**Aim of the task:** Take the entries below and print, exactly, the stretch from the line containing "Task: Check the Итого и средние checkbox" through the line containing "Given: Expand the Quarter Notes branch", both included.

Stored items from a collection
═══

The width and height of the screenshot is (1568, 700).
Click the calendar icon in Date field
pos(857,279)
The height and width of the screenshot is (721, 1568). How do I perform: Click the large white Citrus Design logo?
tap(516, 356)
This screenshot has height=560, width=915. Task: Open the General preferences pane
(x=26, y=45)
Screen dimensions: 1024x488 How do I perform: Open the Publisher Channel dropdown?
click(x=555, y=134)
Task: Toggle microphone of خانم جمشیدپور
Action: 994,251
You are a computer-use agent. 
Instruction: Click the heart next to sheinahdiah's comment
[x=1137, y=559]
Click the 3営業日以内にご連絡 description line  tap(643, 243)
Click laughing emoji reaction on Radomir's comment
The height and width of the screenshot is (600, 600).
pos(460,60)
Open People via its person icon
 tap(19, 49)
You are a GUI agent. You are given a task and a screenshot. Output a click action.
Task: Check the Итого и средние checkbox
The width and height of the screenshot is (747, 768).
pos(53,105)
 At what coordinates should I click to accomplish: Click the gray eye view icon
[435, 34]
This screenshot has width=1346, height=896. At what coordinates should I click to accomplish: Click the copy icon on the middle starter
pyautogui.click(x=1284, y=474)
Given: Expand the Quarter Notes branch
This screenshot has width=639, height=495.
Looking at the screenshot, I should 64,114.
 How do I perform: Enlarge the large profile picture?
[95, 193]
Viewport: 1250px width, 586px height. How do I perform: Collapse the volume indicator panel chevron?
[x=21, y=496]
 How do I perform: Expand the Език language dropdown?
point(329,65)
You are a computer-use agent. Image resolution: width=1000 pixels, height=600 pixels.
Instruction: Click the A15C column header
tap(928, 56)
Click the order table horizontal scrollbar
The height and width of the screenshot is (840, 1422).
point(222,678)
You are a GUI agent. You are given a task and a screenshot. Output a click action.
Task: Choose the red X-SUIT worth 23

═══

**Worked solution:**
Task: Check the Итого и средние checkbox
The width and height of the screenshot is (747, 768).
pos(53,105)
 At what coordinates should I click to accomplish: Click the gray eye view icon
[435, 34]
This screenshot has width=1346, height=896. At what coordinates should I click to accomplish: Click the copy icon on the middle starter
pyautogui.click(x=1284, y=474)
Given: Expand the Quarter Notes branch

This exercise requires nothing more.